Switzerland’s anti-money laundering and know-your-customer framework for digital assets is among the most comprehensive globally. Built on the Anti-Money Laundering Act (Geldwaschereigesetz, AMLA/GwG), FINMA supervision, and alignment with Financial Action Task Force (FATF) standards, the framework applies identical AML standards to cryptocurrency and fiat financial intermediation. Unlike many countries, Switzerland does not use the concept of Virtual Asset Service Providers (VASPs) — crypto companies are regulated as financial intermediaries under AMLA if they meet specific activity triggers.

The Anti-Money Laundering Act (AMLA) establishes fundamental AML obligations for all financial intermediaries, including crypto firms. The Financial Market Supervision Act (FINMASA) grants enforcement authority to FINMA. The Swiss Criminal Code criminalizes money laundering with penalties up to five years imprisonment. The FINMA Anti-Money Laundering Ordinance (AMLO-FINMA) provides detailed requirements for customer due diligence, transaction monitoring, and suspicious activity reporting.

The key principle: when Swiss financial intermediaries hold or transfer crypto assets, they are subject to identical AML obligations as with fiat currency. No separate regulatory track exists for digital assets. This “same activity, same regulation” approach means that a crypto exchange operating in Zug faces the same AML obligations as UBS or Credit Suisse — adapted for crypto-specific operational characteristics but equivalent in regulatory intensity.

Financial Intermediary Triggers

Not every entity that touches cryptocurrency qualifies as a financial intermediary under AMLA. Specific activities trigger AMLA obligations. Holding cryptocurrencies for others (custodial services) triggers the obligation. Assisting in the transfer of crypto assets (payment processing, transaction facilitation) triggers it. Exchanging crypto for fiat or vice versa triggers it. Operating a crypto trading platform triggers it. Providing custody services triggers it.

Your tasks:
A: From the Swiss AML passage, extract everything from "The Anti-Money Laundering Act (AMLA)" down to "suspicious activity reporting.".
B: Answer these questions from the Swiss AML passage:
(i) What is the maximum prison term for money laundering under the Swiss Criminal Code?
(ii) Which act grants enforcement authority to FINMA?
(iii) In what town is the crypto exchange given as an example located?
The listing has no connection to the Swiss AML passage.

Data segment:
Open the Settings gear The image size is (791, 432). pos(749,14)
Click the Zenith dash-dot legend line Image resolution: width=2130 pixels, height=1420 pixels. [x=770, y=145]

Results of the tasks:
A:
The Anti-Money Laundering Act (AMLA) establishes fundamental AML obligations for all financial intermediaries, including crypto firms. The Financial Market Supervision Act (FINMASA) grants enforcement authority to FINMA. The Swiss Criminal Code criminalizes money laundering with penalties up to five years imprisonment. The FINMA Anti-Money Laundering Ordinance (AMLO-FINMA) provides detailed requirements for customer due diligence, transaction monitoring, and suspicious activity reporting.

B:
(i) Up to five years imprisonment.
(ii) The Financial Market Supervision Act (FINMASA).
(iii) Zug.